Published On: Thu, Nov 13th, 2014

Plans to Extend Alcohol Serving Hours Shut Down

By Kathryn Wohlpart

An original draft of an ordinance would have allowed Jazziz Nightlife to extend alcohol sales until 4 a.m. A new draft established to open the pilot program up to other local “entertainment venues” failed to pass in a council meeting on Monday, Nov. 10.

An establishment was required to be within Community Redevelopment Area boundaries, hold a license, have live music and a stage, and be at least 275 feet away from the closest residential area. The ordinance would create a six month program to extend hour operations on Thursday, Friday, and Saturday nights.

“This has tremendous amount of unintended consequences. This could have a deleterious affect on our downtown,” said Deputy Mayor Constance J. Scott who said she was in favor of the original draft that limited the pilot to one location.

According to the draft, “the City has the absolute discretion and authority to terminate, modify or revoke the pilot program established by this ordinance at any time and for any or no reason.” One such reason for terminating the ordinance states that three or more verified police incidents with in sixty days would call for an immediate shutdown of the pilot program.

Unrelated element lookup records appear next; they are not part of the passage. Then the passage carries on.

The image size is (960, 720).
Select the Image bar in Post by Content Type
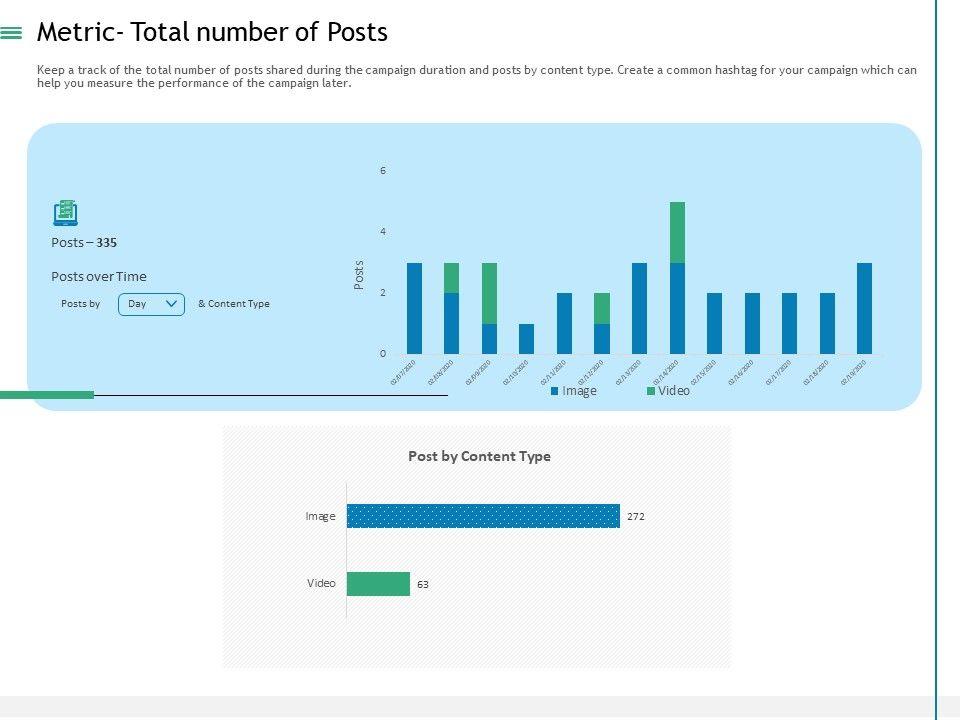click(483, 516)
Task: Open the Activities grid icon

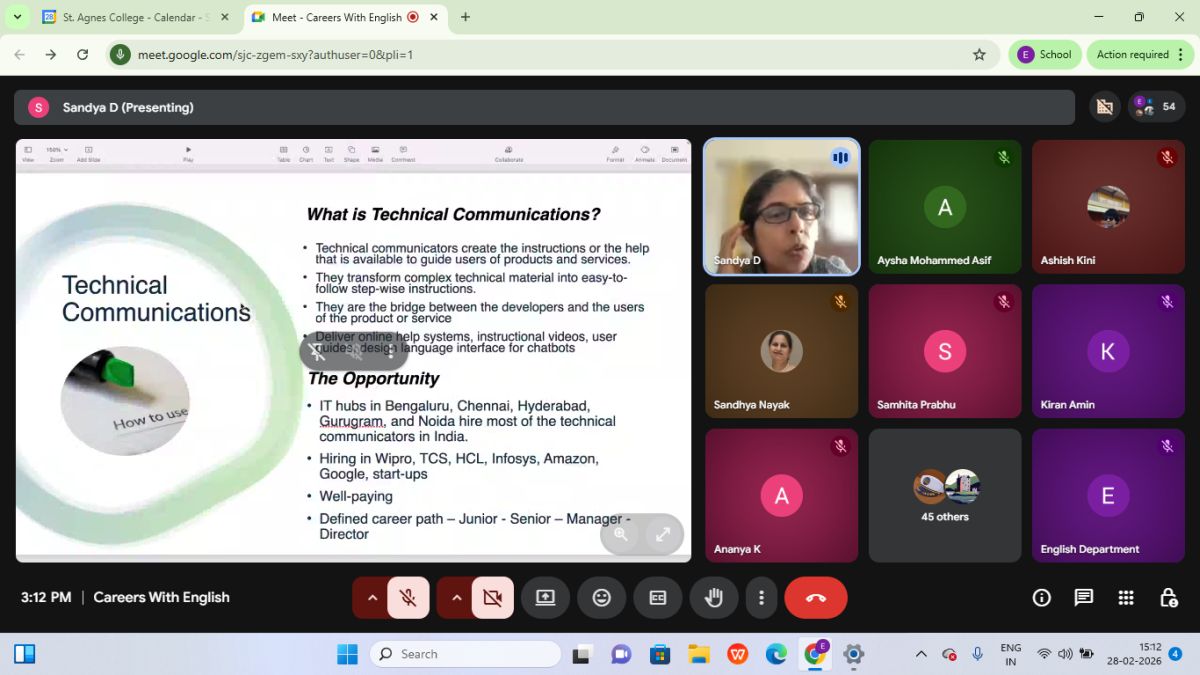Action: point(1126,598)
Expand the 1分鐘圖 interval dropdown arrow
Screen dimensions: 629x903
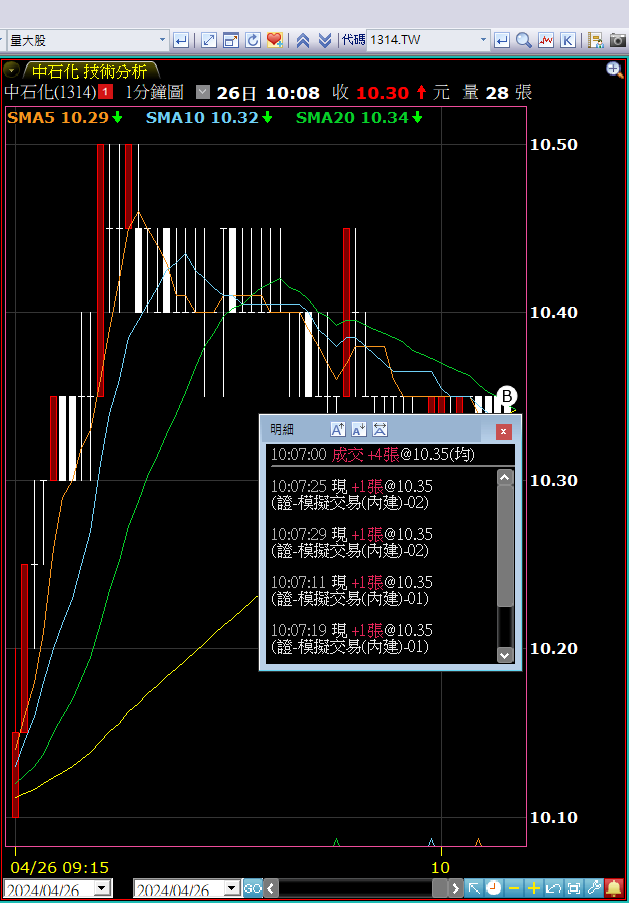click(203, 92)
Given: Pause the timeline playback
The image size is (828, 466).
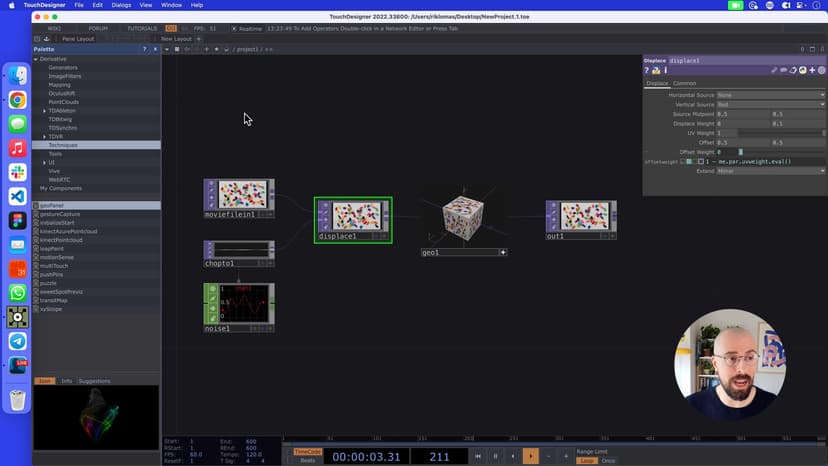Looking at the screenshot, I should tap(495, 456).
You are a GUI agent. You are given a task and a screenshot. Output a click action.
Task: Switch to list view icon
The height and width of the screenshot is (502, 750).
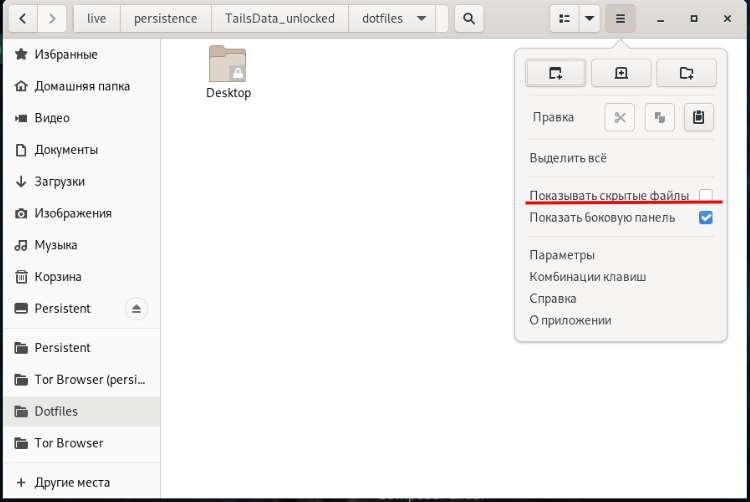(x=564, y=18)
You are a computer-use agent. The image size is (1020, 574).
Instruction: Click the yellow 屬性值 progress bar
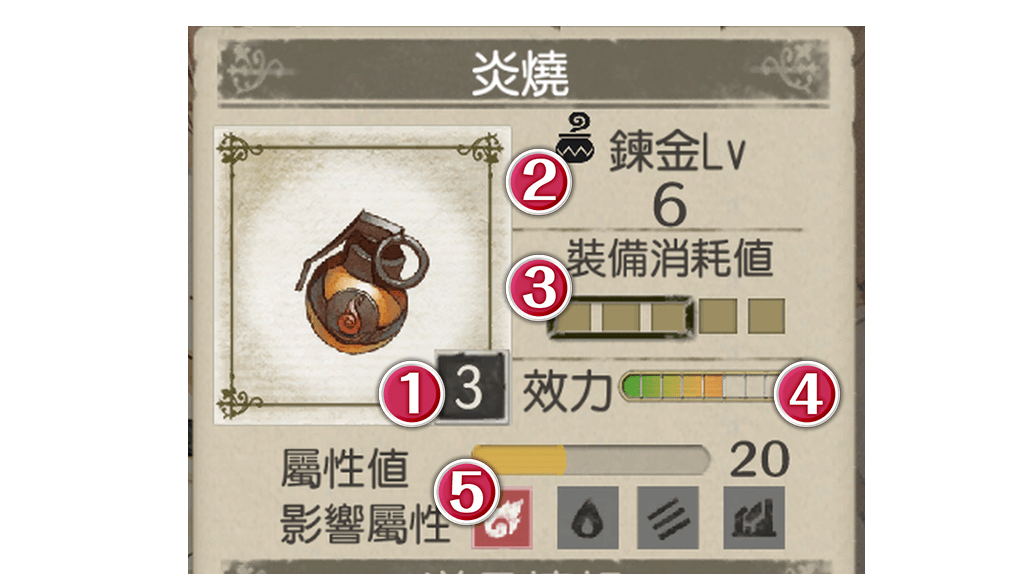point(591,459)
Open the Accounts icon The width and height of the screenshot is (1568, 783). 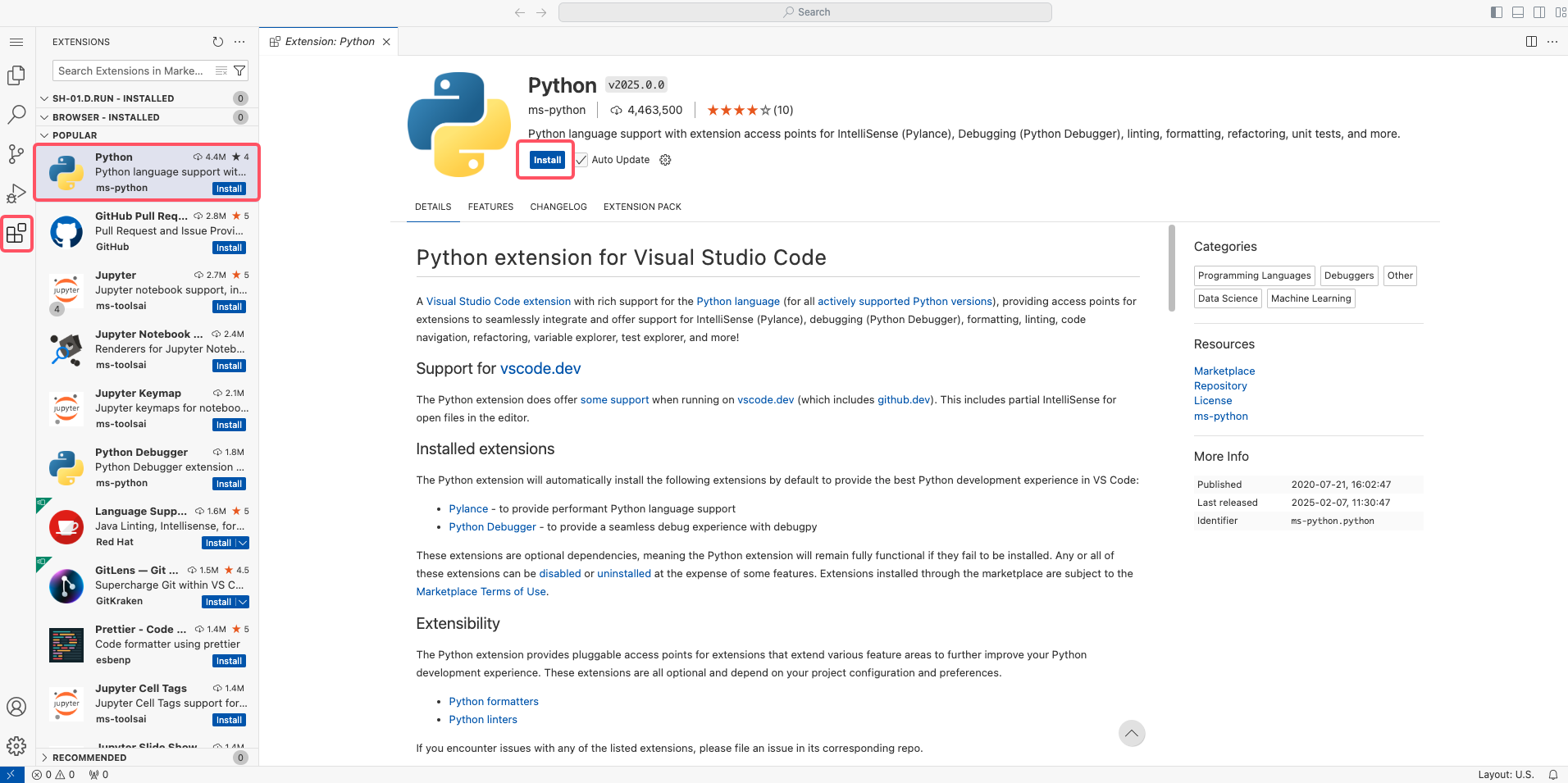click(x=16, y=706)
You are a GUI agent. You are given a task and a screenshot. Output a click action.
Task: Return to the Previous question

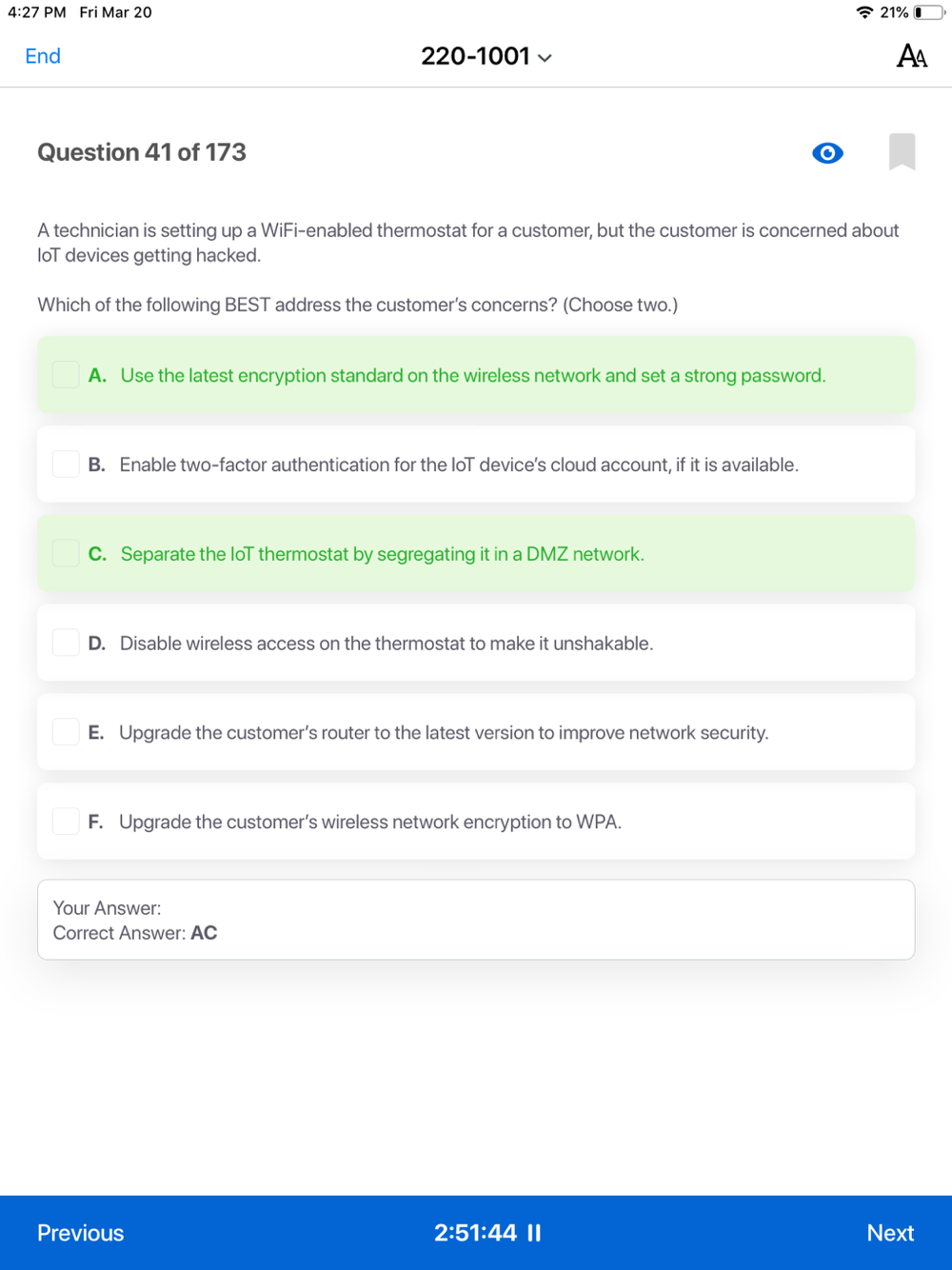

“Again, this is a pilot so I have no problem closing this thing down, either if there are three incidents or if we find that it’s just not doing what this council is envisioning,” said council member Robert Weinroth. “And I’m hearing from the assistant city manager saying that our public safety concerns are being addressed, at least as far as can be under the circumstances with the additional funding that is going to the police department.”

Establishments would be required to hire an extra-duty City of Boca Raton police officer to secure the outside area from 1 a.m. to 5 a.m. if the establishment can hold more than 300 occupants.

“Our intent has been and is still to bring a world-class, bonafide entertainment establishment to downtown Boca. This is nothing new to other cosmopolitan cities…It’s a late night business, that’s why we’re called Jazziz Nightlife, because we bring in jazz and we do it at night,” said Michael Fagien, the representative from Jazziz.

Citizen comments during the city council meeting reflected a desire to keep the alcohol hours from changing.

“We don’t need a 4 a.m. closing and the associated problems that come with it. If we look north to our neighbor in Delray Beach, a very vibrant downtown, 2 a.m. closing,” said George O’Rourke, a Boca Raton citizen.

After learning that the ordinance would open up the extended hours to 17 establishments, the city council decided not to pass the ordinance.